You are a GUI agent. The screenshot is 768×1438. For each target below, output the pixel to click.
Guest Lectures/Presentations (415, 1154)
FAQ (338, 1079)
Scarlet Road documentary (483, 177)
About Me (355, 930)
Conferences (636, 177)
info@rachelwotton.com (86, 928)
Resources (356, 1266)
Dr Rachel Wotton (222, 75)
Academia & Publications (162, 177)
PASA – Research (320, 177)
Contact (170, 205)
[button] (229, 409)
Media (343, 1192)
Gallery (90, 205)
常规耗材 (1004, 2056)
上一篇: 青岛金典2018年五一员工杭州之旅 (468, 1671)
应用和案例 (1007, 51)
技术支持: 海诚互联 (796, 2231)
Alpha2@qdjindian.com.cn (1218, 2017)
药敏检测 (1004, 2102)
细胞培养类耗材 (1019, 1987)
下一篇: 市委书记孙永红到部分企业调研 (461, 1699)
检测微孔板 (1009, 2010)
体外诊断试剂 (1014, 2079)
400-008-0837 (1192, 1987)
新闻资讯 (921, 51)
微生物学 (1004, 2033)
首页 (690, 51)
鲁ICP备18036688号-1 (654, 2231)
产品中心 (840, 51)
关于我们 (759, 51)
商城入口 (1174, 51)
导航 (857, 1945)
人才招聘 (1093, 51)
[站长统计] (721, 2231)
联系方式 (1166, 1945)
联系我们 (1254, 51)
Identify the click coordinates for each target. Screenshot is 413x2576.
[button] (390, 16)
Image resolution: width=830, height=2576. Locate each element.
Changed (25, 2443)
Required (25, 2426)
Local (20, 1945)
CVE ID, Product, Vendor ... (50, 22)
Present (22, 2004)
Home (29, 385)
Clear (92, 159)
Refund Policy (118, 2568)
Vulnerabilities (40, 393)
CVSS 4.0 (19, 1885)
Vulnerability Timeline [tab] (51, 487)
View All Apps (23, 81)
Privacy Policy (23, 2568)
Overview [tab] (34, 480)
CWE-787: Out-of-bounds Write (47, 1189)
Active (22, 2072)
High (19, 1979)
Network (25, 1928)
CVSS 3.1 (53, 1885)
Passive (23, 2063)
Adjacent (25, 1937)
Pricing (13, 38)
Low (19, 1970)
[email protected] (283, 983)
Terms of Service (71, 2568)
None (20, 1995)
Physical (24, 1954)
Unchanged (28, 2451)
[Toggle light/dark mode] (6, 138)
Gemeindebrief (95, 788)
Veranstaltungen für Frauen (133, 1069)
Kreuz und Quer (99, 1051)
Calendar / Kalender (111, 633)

*WORK INSTRUCTIONS*: Transcribe every line of the records, keeping each one exact.

*ANSWER BELOW*:
You are a GUI agent. The screenshot is 768×1438. For each target below, output the pixel to click.
Guest Lectures/Presentations (415, 1154)
FAQ (338, 1079)
Scarlet Road documentary (483, 177)
About Me (355, 930)
Conferences (636, 177)
info@rachelwotton.com (86, 928)
Resources (356, 1266)
Dr Rachel Wotton (222, 75)
Academia & Publications (162, 177)
PASA – Research (320, 177)
Contact (170, 205)
[button] (229, 409)
Media (343, 1192)
Gallery (90, 205)
常规耗材 (1004, 2056)
上一篇: 青岛金典2018年五一员工杭州之旅 (468, 1671)
应用和案例 (1007, 51)
技术支持: 海诚互联 (796, 2231)
Alpha2@qdjindian.com.cn (1218, 2017)
药敏检测 (1004, 2102)
细胞培养类耗材 (1019, 1987)
下一篇: 市委书记孙永红到部分企业调研 (461, 1699)
检测微孔板 (1009, 2010)
体外诊断试剂 (1014, 2079)
400-008-0837 (1192, 1987)
新闻资讯 (921, 51)
微生物学 (1004, 2033)
首页 (690, 51)
鲁ICP备18036688号-1 (654, 2231)
产品中心 (840, 51)
关于我们 (759, 51)
商城入口 (1174, 51)
导航 (857, 1945)
人才招聘 (1093, 51)
[站长统计] (721, 2231)
联系方式 (1166, 1945)
联系我们 (1254, 51)
Identify the click coordinates for each target. Screenshot is 413x2576.
[button] (390, 16)
Image resolution: width=830, height=2576. Locate each element.
Changed (25, 2443)
Required (25, 2426)
Local (20, 1945)
CVE ID, Product, Vendor ... (50, 22)
Present (22, 2004)
Home (29, 385)
Clear (92, 159)
Refund Policy (118, 2568)
Vulnerabilities (40, 393)
CVSS 4.0 (19, 1885)
Vulnerability Timeline [tab] (51, 487)
View All Apps (23, 81)
Privacy Policy (23, 2568)
Overview [tab] (34, 480)
CWE-787: Out-of-bounds Write (47, 1189)
Active (22, 2072)
High (19, 1979)
Network (25, 1928)
CVSS 3.1 (53, 1885)
Passive (23, 2063)
Adjacent (25, 1937)
Pricing (13, 38)
Low (19, 1970)
[email protected] (283, 983)
Terms of Service (71, 2568)
None (20, 1995)
Physical (24, 1954)
Unchanged (28, 2451)
[Toggle light/dark mode] (6, 138)
Gemeindebrief (95, 788)
Veranstaltungen für Frauen (133, 1069)
Kreuz und Quer (99, 1051)
Calendar / Kalender (111, 633)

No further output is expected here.